These and other objectives of the present invention will no doubt become obvious to those of ordinary skill in the art after reading the following detailed description of the preferred embodiment that is illustrated in the various figures and drawings.

BRIEF DESCRIPTION OF THE DRAWINGS

FIG. 1 is a block diagram illustrating a constant current LED driver according to one embodiment of the present invention.

FIG. 2 and FIG. 3 are circuit diagrams illustrating circuitries of the constant current LED driver in FIG. 1, according to embodiments of the present invention.

FIG. 4 is a block diagram illustrating a programmable current source according to one embodiment of the present invention.

FIG. 5 is a circuit diagram illustrating a circuitry of the programmable current source in FIG. 4, according to one embodiment of the present invention.

DETAILED DESCRIPTION

Several embodiments are provided in following descriptions to explain the concept of the present invention. The term “first”, “second”, “third” in following descriptions are only for the purpose of distinguishing different one elements, and do not mean the sequence of the elements.
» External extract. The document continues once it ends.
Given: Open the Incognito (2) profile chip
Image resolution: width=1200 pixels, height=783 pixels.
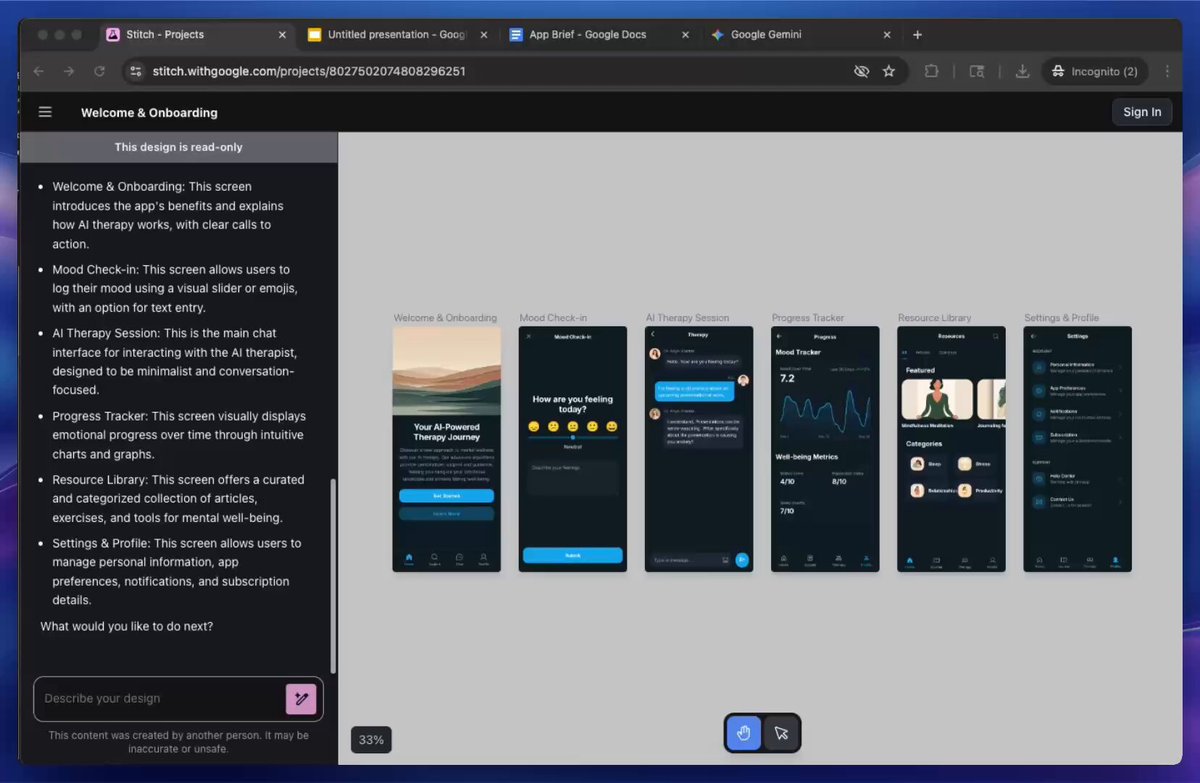Looking at the screenshot, I should [x=1095, y=71].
For example, a first device and a second device only mean these devices can have the same structure but are different devices.

FIG. 1 is a block diagram illustrating a constant current LED driver 100 according to one embodiment of the present invention, which controls a current flowing through a LED. As illustrated in FIG. 1, the constant current LED driver 100 comprises an adjusting circuit 101, a feedback circuit 103, an OP (operation amplifier) 105, and an edge adjusting circuit 107. The adjusting circuit 101 is configured to generate a first current and a first adjusting signal AS_1. The first current will be explained in FIG. 2.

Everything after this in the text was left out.